Anomalies cadastrales et fiscales affectant les communes nouvelles

La question — Charles de Courson (LIOT)

M. Charles de Courson attire l'attention de M. le ministre de l'action et des comptes publics sur les difficultés rencontrées par les communes nouvelles dans la gestion administrative et fiscale de leur patrimoine immobilier à la suite des opérations de fusion communale. En application des dispositions relatives aux communes nouvelles, l'ensemble des biens, droits et obligations des communes fusionnées est transféré de plein droit à la commune nouvelle lors de sa création.
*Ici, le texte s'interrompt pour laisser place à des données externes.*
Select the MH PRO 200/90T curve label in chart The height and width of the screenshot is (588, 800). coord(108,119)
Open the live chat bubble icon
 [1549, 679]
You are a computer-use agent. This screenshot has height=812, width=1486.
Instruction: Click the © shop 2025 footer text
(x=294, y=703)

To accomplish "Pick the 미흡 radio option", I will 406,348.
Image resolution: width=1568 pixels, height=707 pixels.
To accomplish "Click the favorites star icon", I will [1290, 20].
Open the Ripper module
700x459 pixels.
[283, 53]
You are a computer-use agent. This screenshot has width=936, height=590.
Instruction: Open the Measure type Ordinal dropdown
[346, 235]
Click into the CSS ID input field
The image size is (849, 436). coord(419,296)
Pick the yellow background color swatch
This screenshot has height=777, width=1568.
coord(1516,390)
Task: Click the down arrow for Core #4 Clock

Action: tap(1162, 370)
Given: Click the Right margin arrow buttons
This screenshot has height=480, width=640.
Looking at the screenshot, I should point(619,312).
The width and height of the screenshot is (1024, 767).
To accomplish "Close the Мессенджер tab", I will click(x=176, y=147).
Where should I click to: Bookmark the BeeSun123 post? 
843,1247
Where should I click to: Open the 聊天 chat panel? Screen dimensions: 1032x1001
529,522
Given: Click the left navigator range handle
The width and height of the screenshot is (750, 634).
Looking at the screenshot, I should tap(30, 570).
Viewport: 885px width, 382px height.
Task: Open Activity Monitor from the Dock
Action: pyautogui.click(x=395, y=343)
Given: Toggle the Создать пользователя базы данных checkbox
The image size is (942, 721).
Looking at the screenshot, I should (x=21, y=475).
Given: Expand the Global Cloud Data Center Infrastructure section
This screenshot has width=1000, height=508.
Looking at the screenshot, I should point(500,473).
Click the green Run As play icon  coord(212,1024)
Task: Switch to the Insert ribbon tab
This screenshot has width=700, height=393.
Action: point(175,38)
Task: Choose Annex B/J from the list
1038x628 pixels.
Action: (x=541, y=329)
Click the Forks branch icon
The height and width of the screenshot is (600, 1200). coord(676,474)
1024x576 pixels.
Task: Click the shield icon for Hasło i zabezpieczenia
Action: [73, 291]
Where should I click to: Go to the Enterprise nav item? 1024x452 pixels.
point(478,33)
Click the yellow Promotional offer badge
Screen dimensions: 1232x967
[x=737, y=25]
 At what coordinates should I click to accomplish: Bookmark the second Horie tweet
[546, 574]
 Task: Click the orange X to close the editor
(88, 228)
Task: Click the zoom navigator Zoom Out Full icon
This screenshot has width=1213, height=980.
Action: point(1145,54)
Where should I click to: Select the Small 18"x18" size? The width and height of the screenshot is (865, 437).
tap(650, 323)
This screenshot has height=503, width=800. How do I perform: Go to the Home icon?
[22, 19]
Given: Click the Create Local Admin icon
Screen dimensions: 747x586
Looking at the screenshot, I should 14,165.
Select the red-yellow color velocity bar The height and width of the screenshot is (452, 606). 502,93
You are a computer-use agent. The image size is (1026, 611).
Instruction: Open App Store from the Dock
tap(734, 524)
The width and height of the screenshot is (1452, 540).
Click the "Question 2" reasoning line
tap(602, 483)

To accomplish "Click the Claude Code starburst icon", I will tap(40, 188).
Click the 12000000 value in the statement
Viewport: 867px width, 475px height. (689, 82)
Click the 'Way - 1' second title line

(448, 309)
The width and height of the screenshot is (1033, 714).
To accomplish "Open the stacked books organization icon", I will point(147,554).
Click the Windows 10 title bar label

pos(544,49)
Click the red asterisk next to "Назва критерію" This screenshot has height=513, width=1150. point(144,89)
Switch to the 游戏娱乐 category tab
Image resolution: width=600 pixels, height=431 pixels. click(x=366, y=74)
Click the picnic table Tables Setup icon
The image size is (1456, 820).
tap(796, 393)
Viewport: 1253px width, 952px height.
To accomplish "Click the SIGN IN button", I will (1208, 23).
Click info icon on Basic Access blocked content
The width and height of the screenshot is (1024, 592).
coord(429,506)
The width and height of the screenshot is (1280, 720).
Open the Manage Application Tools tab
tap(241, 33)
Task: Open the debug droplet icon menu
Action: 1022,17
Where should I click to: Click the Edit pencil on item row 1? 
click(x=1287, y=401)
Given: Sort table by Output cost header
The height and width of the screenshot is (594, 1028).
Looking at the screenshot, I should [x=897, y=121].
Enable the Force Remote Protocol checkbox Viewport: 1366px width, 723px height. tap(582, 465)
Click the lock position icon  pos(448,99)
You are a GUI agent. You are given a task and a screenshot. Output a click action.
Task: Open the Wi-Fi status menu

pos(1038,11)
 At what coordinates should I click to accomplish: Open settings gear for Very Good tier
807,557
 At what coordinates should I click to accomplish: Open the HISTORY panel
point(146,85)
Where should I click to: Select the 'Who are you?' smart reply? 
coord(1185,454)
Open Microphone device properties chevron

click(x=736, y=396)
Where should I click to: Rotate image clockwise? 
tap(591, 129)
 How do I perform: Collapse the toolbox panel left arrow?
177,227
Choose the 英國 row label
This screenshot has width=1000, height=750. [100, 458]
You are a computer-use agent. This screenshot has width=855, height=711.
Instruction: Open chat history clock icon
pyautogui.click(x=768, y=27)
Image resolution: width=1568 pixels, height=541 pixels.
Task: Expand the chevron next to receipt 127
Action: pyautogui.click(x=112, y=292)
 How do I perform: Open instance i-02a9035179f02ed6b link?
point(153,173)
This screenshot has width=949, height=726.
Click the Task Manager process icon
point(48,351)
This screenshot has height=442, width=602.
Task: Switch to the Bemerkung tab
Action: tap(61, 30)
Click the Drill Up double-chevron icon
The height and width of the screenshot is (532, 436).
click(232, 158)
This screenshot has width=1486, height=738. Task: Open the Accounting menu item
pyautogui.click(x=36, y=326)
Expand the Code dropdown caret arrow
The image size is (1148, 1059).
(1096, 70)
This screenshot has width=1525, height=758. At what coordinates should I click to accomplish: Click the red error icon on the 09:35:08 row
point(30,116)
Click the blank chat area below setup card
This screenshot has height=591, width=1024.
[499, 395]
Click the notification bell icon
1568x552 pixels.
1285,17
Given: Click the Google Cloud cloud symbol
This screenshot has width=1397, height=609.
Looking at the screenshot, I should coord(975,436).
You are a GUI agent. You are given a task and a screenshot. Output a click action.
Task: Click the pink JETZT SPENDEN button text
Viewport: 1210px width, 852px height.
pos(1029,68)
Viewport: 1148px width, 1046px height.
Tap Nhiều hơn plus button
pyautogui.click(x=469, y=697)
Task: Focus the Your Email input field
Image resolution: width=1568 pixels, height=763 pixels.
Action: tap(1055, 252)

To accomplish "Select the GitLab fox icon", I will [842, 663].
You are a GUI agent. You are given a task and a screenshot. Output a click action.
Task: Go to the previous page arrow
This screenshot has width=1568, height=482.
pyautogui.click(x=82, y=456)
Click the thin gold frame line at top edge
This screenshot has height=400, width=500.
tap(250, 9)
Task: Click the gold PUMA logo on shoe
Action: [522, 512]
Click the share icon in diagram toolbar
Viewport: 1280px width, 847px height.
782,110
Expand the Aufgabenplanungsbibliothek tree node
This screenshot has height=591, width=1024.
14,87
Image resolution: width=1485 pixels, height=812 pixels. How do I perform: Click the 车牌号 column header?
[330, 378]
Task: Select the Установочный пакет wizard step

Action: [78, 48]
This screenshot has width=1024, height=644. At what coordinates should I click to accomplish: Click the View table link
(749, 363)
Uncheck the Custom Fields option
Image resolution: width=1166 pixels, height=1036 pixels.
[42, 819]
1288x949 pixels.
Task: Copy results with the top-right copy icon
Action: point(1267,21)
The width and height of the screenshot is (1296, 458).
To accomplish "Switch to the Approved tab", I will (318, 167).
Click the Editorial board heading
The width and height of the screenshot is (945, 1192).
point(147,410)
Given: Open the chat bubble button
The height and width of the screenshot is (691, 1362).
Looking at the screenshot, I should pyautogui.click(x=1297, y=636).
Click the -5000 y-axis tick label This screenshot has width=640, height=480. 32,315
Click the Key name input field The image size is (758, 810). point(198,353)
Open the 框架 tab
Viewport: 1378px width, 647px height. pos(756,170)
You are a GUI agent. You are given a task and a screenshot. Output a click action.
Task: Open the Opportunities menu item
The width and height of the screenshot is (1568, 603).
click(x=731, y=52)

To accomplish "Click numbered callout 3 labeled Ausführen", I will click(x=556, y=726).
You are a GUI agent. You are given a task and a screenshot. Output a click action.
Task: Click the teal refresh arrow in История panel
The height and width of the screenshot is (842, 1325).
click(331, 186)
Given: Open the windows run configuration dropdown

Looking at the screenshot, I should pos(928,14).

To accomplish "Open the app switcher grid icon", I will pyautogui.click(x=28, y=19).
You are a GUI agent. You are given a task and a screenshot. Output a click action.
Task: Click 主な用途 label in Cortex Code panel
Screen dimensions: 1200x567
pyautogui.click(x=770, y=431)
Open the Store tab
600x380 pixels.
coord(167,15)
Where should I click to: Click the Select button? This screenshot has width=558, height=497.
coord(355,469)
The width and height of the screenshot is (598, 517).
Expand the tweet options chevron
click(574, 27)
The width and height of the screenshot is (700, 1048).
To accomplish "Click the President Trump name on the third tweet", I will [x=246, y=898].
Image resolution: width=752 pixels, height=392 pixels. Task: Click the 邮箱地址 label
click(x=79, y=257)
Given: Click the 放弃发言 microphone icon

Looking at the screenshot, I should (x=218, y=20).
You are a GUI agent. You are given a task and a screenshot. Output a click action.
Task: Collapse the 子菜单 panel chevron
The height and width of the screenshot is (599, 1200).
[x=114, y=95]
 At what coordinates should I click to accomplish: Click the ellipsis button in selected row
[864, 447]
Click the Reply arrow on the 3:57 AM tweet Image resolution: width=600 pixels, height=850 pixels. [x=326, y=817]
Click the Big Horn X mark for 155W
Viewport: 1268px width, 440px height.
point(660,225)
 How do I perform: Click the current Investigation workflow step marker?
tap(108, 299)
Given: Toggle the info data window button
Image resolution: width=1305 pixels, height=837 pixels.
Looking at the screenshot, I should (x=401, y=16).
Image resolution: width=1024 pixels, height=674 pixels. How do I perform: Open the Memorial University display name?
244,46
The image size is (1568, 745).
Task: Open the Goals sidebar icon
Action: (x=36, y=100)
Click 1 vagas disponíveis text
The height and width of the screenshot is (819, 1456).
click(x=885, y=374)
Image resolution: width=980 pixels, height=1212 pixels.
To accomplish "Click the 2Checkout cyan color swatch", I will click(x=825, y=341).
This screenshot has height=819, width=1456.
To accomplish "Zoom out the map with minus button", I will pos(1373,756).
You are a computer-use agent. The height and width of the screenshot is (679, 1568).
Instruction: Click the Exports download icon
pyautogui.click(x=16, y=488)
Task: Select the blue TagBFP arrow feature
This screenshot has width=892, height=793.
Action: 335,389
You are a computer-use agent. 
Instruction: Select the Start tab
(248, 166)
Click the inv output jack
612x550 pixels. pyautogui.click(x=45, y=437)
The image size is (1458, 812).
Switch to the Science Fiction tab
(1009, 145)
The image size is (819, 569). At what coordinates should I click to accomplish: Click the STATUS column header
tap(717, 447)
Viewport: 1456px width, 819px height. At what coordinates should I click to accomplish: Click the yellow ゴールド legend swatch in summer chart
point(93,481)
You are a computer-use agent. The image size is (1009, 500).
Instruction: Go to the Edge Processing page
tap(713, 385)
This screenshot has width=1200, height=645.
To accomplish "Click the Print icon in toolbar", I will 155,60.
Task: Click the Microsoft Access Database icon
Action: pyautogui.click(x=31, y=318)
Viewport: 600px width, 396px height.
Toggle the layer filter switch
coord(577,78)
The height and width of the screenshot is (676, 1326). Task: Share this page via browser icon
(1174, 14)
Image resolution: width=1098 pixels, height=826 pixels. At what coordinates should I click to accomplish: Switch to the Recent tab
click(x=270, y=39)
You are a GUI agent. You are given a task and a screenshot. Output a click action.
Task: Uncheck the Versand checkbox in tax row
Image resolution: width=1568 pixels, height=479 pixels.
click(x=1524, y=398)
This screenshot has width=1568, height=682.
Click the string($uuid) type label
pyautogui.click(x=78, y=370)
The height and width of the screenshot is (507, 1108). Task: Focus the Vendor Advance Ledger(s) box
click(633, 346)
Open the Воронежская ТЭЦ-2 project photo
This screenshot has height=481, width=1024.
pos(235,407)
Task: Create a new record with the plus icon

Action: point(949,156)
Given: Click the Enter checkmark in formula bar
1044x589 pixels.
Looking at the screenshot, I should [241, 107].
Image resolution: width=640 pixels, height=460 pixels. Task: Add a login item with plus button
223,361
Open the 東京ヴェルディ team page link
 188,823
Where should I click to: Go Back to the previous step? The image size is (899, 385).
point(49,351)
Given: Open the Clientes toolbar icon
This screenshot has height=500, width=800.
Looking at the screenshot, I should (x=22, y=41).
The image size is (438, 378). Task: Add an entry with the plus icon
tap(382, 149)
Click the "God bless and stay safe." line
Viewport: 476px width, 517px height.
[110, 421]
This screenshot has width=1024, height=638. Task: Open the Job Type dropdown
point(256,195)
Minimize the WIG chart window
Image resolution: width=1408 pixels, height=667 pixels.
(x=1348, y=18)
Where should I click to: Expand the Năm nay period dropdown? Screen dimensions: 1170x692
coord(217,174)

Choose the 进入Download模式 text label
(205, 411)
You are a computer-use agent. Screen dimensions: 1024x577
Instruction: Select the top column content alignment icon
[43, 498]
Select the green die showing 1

Toutefois, il apparaît que plusieurs années après ces fusions, certains biens demeurent encore enregistrés au nom des anciennes communes dans les bases de l'administration fiscale. Ainsi, dans la commune de Blancs-Coteaux, dans la Marne, créée en 2018 par la fusion de quatre communes, une partie du patrimoine transféré n'est toujours pas rattachée administrativement à la commune nouvelle. Cette situation a pour conséquence que certains biens n'apparaissent pas dans l'espace « gérer mes biens immobiliers » de la collectivité, compliquant leur suivi patrimonial, leur gestion fiscale ainsi que l'exercice normal des prérogatives attachées à la qualité de propriétaire public. Cette difficulté ne semble pas constituer un cas isolé et concernerait de nombreuses communes nouvelles sur l'ensemble du territoire. Dès lors, alors même que les communes fusionnées ont juridiquement cessé d'exister, elles continuent parfois d'apparaître comme propriétaires de biens pourtant transférés de plein droit par la loi. Dans ce contexte, il lui demande si le Gouvernement entend mettre en place une procédure nationale de régularisation permettant aux communes nouvelles de récupérer effectivement la gestion administrative et fiscale de l'ensemble de leurs biens immobiliers, sans avoir à engager, plusieurs années après les fusions, des démarches individuelles complexes et coûteuses pour chaque parcelle concernée.

Sans réponse à ce jour. Publiée le 9 juin 2026, soit 70 jours d'attente. Le gouvernement dispose en principe de deux mois pour répondre à une question écrite ; les questions restées sans réponse tombent à la fin de la législature.